Nulla di nuovo quindi sul fronte della tassazione degli immobili, che prevede sempre l'esenzione IMU e TASI per la prima casa e gli stessi limiti massimi che il Comune non può superare nella determinazione delle aliquote vale a dire: 10,6 per mille per quanto riguarda l'IMU e 2,5 per mille per la TASI (3,3 in taluni casi), con la somma complessiva IMU + TASI che non può superare l'11,4 per mille.

Per quanto riguarda le aliquote IMU nelle principali città italiane la tendenza degli ultimi anni è stata, come del resto era previdibile, quella di un progressivo innalzamento delle aliquote.

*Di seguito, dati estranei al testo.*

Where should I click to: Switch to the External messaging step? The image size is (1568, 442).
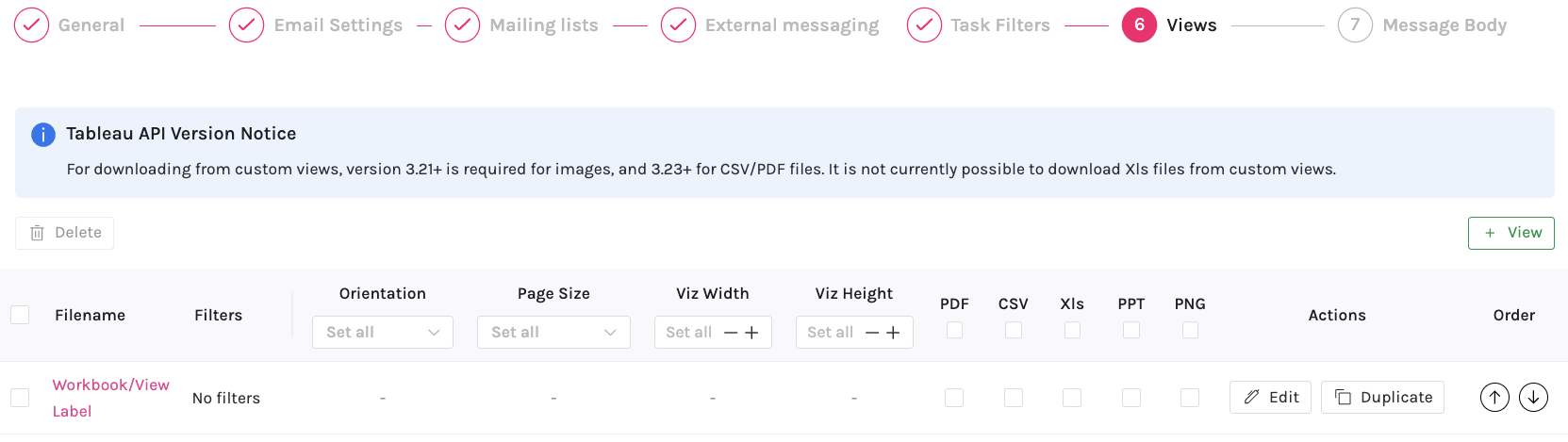pos(791,25)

Ad esempio l'aliquota massima IMU (10,6 per mille) è applicata in molte città tra cui Ancona, Bari, Bologna, Campobasso, Catanzaro, Firenze, Genova, Milano, Napoli, Palermo, Perugia, Potenza, Roma, Torino e Trieste.

Seguono Bolzano (10 per mille), Cagliari (9,6), Trento (8,95), L'Aquila (8,1) e Venezia (8,1).

Relativamente all'IMU sui terreni agricoli, già a partire dall'anno di imposta 2016, è stata abrogata la riduzione dell'imponibile per scaglioni mentre è stata introdotta l'esenzione per: imprenditori agricoli professional (IAP), terreni agricoli nelle isole minori, terreni adibiti ad usi civici e terreni ubicati nei Comuni montani (v. circolare n. 9/93).

Ricordiamo infine che per il pagamento sui deve utilizzare sempre il modello F24, disponibile in molti casi anche online tramite i servizi di Home Banking che in questi anni gli istituiti di credito hanno messo a disposizione dei propri clienti.